> _Task prompt_:
Output word for word the lines from the one with "Click the Expected unlock label" to the final line of the data, both ends included, but skip the pictures.

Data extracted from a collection
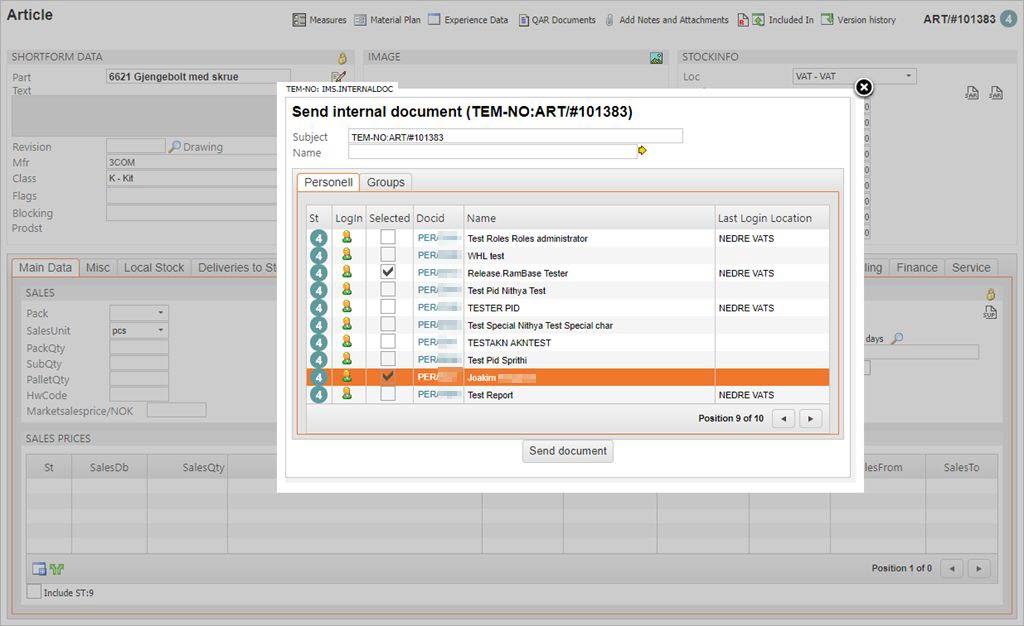Screen dimensions: 1024x626
Task: Uncheck Release.RamBase Tester selected checkbox
Action: click(388, 272)
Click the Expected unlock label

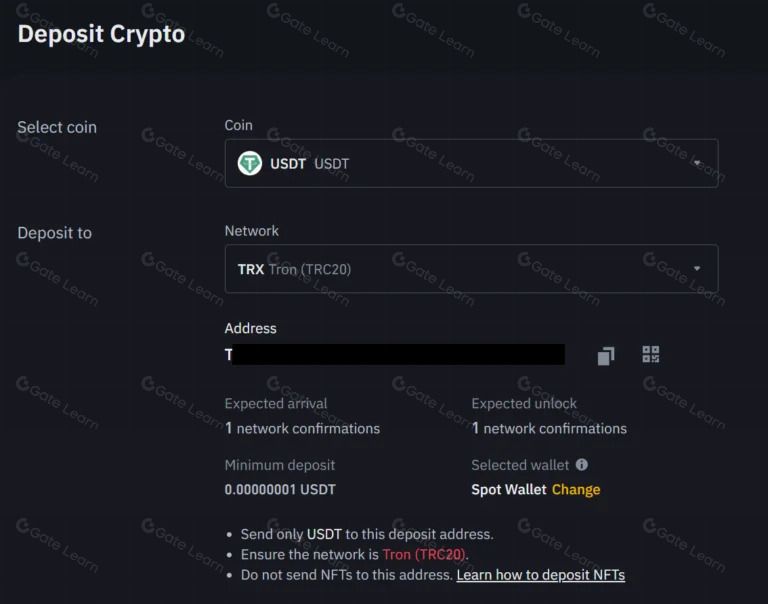pos(524,404)
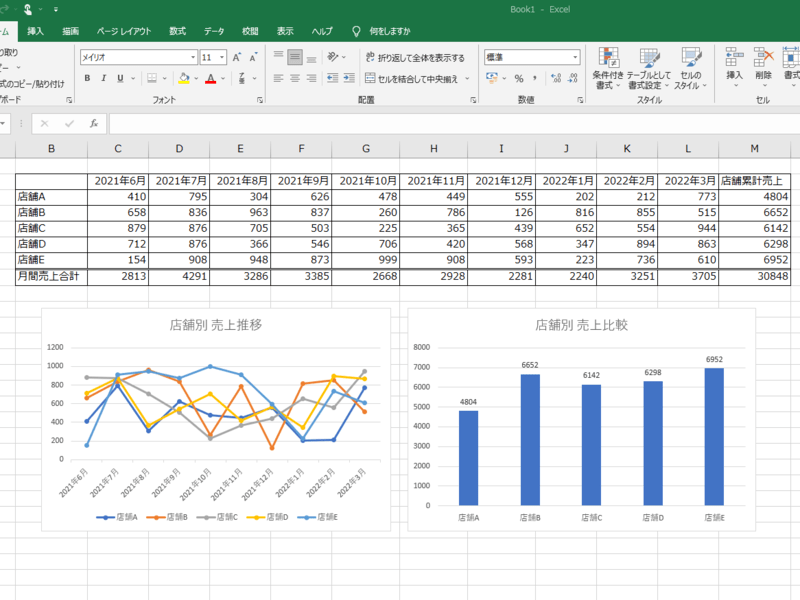
Task: Click the insert function fx icon
Action: pyautogui.click(x=93, y=123)
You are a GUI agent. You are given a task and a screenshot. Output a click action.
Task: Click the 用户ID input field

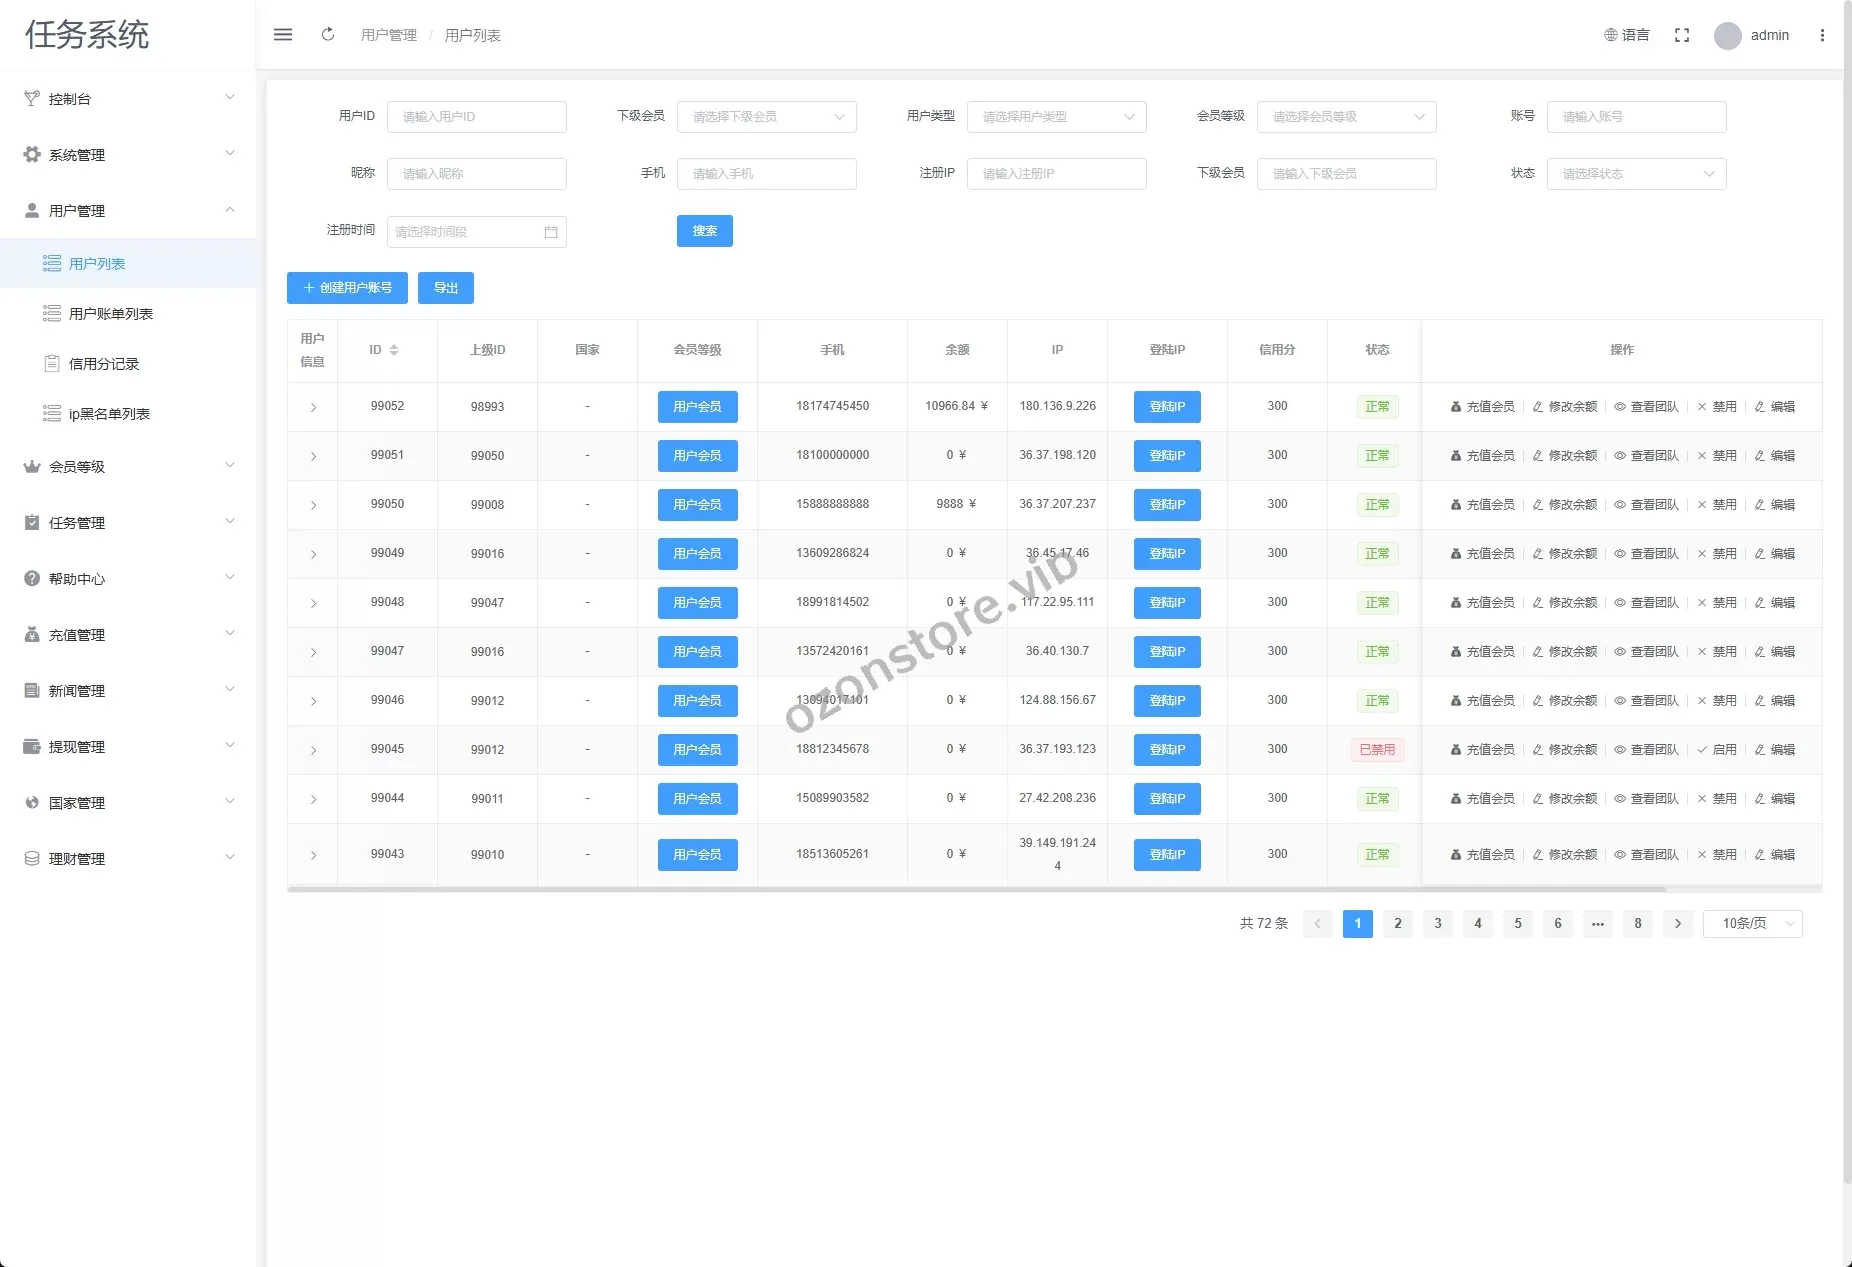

> _Final answer_:
Click the Expected unlock label

pos(524,404)
Task: Click the insert function fx icon
Action: pyautogui.click(x=93, y=123)
You are a GUI agent. You are given a task and a screenshot. Output a click action.
Task: Click the 用户ID input field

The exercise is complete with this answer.